Open ushakov opened 3 months ago

ushakov commented 3 months ago

Describe the issue

I attempted to reproduce the results of the LLMLingua paper using the CoT.ipynb notebook from the examples folder. However, I encountered a discrepancy in the accuracy achieved. The result in CoT.ipynb reports 78% accuracy, but I only achieved 68% accuracy in my reproduction attempt.

Changes made to CoT.ipynb:

The rest of the file was kept unchanged as per the GitHub version.

Expected Behavior:

The reproduction should yield results consistent with the reported 78% accuracy, as in the output of the last cell in the notebook:

num_q 1319 correct 1032 ratio 0.7824

Actual Behavior:

I obtained only 68% accuracy:

num_q 1319 correct 900 ratio 0.6823

Question

Is this expected? Any ideas what could be the problem here? If the culprit is the openai model used, any ideas how to fix this -- gpt-3.5 model family no longer allow non-chat inference...

Thanks in advance!

iofu728 commented 3 months ago

Hi @ushakov, thank you for your support with LLMLingua.

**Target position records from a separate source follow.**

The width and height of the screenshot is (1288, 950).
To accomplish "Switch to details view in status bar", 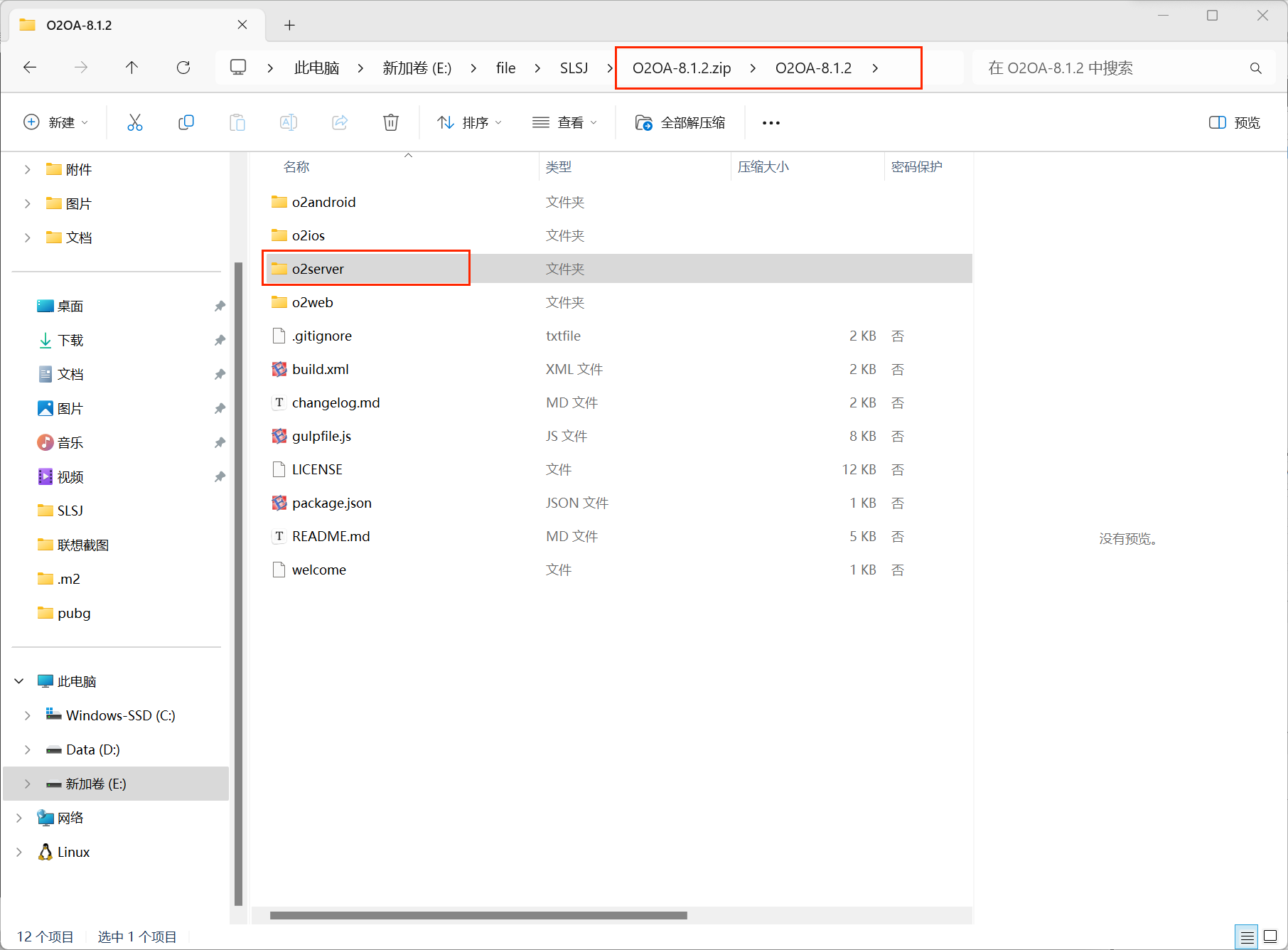I will point(1247,936).
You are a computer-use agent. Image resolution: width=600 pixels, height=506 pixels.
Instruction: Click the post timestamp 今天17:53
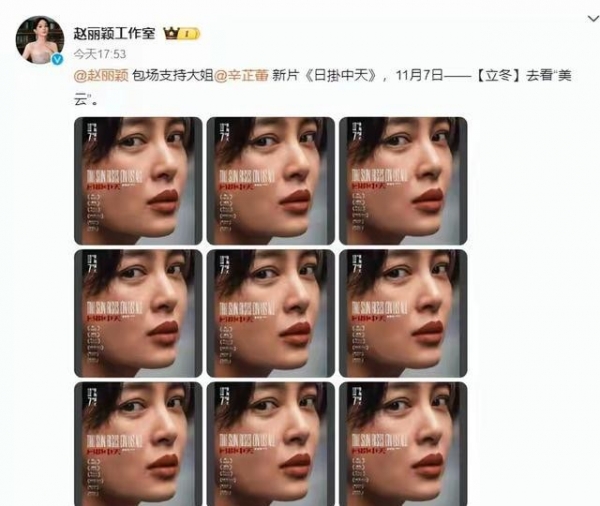click(x=99, y=54)
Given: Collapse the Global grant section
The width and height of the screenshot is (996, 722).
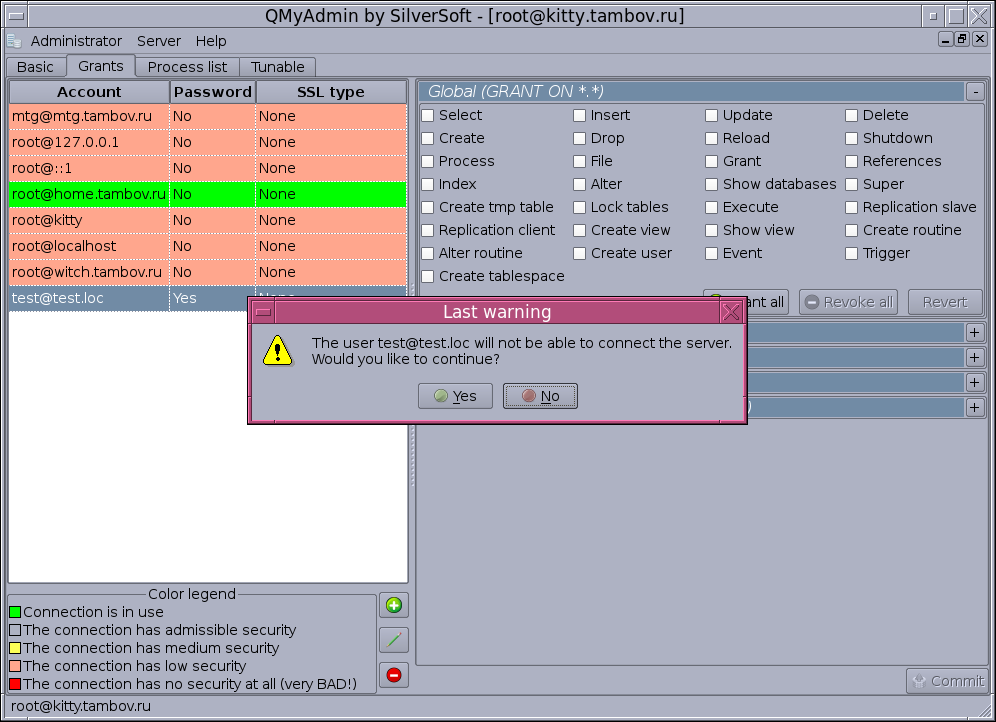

The gap is primarily due to the different modes of the OpenAI model. Currently, there are two ways to replicate the respective results:

  1. Use Azure OpenAI, which still supports the gpt-3.5-turbo-0301 completion mode.
  2. Use "gpt-3.5-turbo-instruction", which supports the completion mode and can be compared with the results of the original prompt.

Regarding the performance loss issue in chat mode, we are currently designing methods to make improvements.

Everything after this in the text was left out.